I am all in favour of libraries carrying lots and lots popular fiction, and in my experience this was not always the case.
many libraries today lease best selling paper books at a fairly steep price to please their patrons. Cheaper than buying, but not much. I was told by one head librarian that the big advantage was that they did not have to deal with getting rid of or storing the books when their popularity waned. They could in most cases destroy them.
I question the wisdom of this. Buying 90 copies of a prospective bestseller because there are 500 patrons on the waiting list will please at least 90 and perhaps 200.The rest will still be annoyed if they were going to be annoyed to start out with, and if the list reaches 2000 do they then buy several hundred more? I have waited months for a paper book on hold and did not boycott the library, write my city councillor or even complain to my 87 year old mother. I've waited weeks to receive a book I ordered from a bookstore.
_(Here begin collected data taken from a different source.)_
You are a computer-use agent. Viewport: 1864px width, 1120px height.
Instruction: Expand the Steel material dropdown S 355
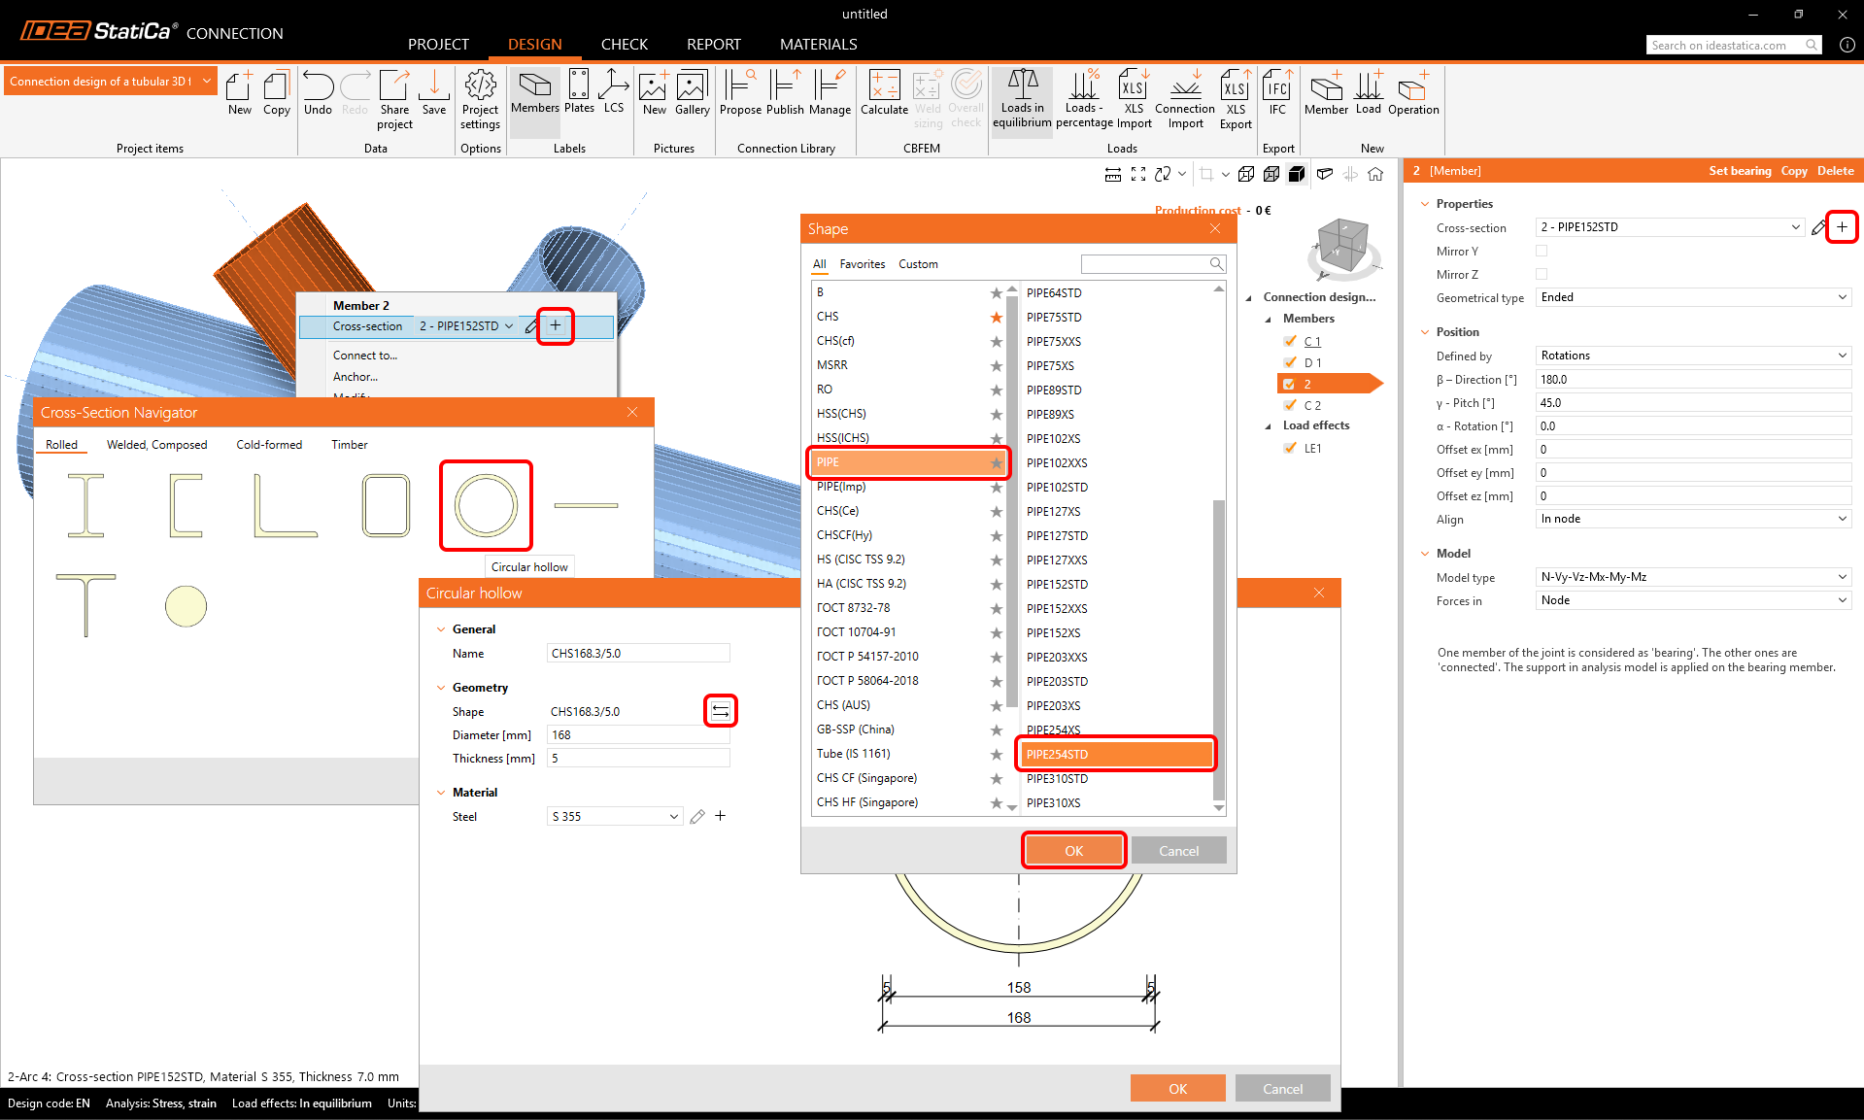coord(615,817)
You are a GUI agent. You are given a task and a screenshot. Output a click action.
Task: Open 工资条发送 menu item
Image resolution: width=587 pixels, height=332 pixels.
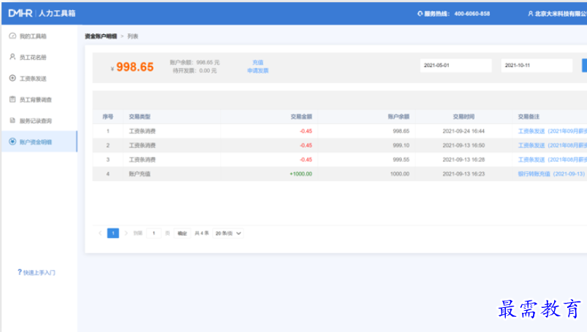(34, 78)
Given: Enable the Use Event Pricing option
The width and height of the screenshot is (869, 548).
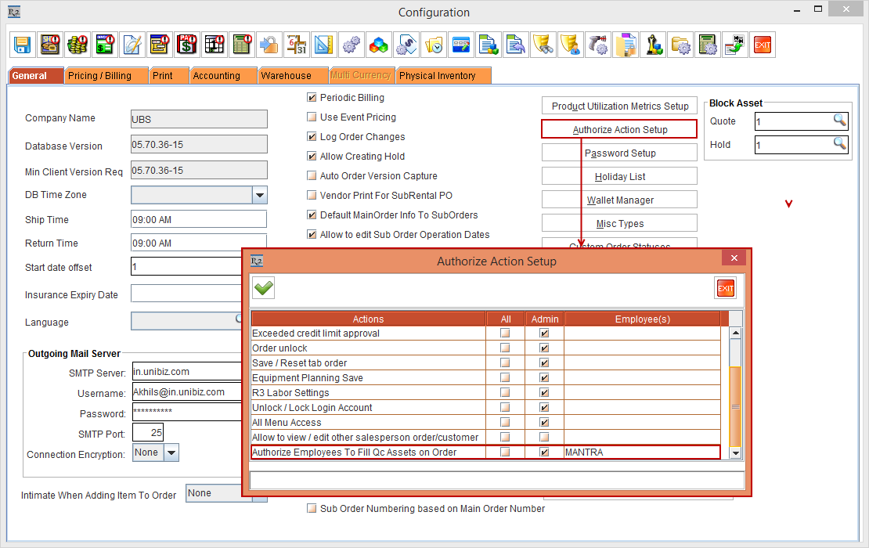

If libraries are actually seen as trying to supply books on demand at no perceived price to their patrons, no wonder publishing paranoia.
I would like everybody to have everything they could possibly desire before they even know they desire it, but as that is unlikely, I would like to see library policy geared to building a varied collection of works appealing to a wide variety of tastes. Not geared to getting the latest $9.99 best seller into the hands of the most people possible before they go onto another fad or desire.